* Exercise goal: Print only the line with "[twitter] (561, 2303)" and the lines after it, ending with the last line of the material, each exactly as it stands.

-- Input data follows --

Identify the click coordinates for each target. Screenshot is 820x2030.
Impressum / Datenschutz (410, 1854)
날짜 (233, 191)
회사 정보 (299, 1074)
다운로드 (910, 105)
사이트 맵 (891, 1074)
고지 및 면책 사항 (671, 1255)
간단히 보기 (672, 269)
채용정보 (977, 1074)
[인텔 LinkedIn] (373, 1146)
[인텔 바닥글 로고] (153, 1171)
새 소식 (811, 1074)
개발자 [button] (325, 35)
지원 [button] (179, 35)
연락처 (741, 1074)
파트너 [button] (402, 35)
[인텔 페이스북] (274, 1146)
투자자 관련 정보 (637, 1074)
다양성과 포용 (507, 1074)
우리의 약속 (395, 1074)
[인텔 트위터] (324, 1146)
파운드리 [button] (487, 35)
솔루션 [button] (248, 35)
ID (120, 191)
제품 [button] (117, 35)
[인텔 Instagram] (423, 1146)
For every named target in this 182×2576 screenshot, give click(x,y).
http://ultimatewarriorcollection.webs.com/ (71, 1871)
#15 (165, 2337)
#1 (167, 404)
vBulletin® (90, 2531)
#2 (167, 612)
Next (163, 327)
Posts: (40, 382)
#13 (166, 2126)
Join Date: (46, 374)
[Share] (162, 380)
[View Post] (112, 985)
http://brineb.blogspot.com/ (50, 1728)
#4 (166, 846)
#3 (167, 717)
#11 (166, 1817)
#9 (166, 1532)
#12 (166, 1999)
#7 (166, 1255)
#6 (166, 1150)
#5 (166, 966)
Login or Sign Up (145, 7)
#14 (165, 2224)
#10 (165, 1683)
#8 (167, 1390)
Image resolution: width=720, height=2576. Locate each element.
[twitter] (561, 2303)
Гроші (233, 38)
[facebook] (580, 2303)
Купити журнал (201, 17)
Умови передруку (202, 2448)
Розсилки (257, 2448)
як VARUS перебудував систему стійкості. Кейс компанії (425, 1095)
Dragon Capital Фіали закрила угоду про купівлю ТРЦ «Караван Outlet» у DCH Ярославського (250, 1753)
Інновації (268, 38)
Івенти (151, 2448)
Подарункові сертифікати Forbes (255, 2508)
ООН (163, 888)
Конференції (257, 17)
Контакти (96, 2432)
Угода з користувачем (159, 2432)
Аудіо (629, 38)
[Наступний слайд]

-- Input data concluded --

* Solution for this exercise:
[twitter] (561, 2303)
Гроші (233, 38)
[facebook] (580, 2303)
Купити журнал (201, 17)
Умови передруку (202, 2448)
Розсилки (257, 2448)
як VARUS перебудував систему стійкості. Кейс компанії (425, 1095)
Dragon Capital Фіали закрила угоду про купівлю ТРЦ «Караван Outlet» у DCH Ярославського (250, 1753)
Інновації (268, 38)
Івенти (151, 2448)
Подарункові сертифікати Forbes (255, 2508)
ООН (163, 888)
Конференції (257, 17)
Контакти (96, 2432)
Угода з користувачем (159, 2432)
Аудіо (629, 38)
[Наступний слайд]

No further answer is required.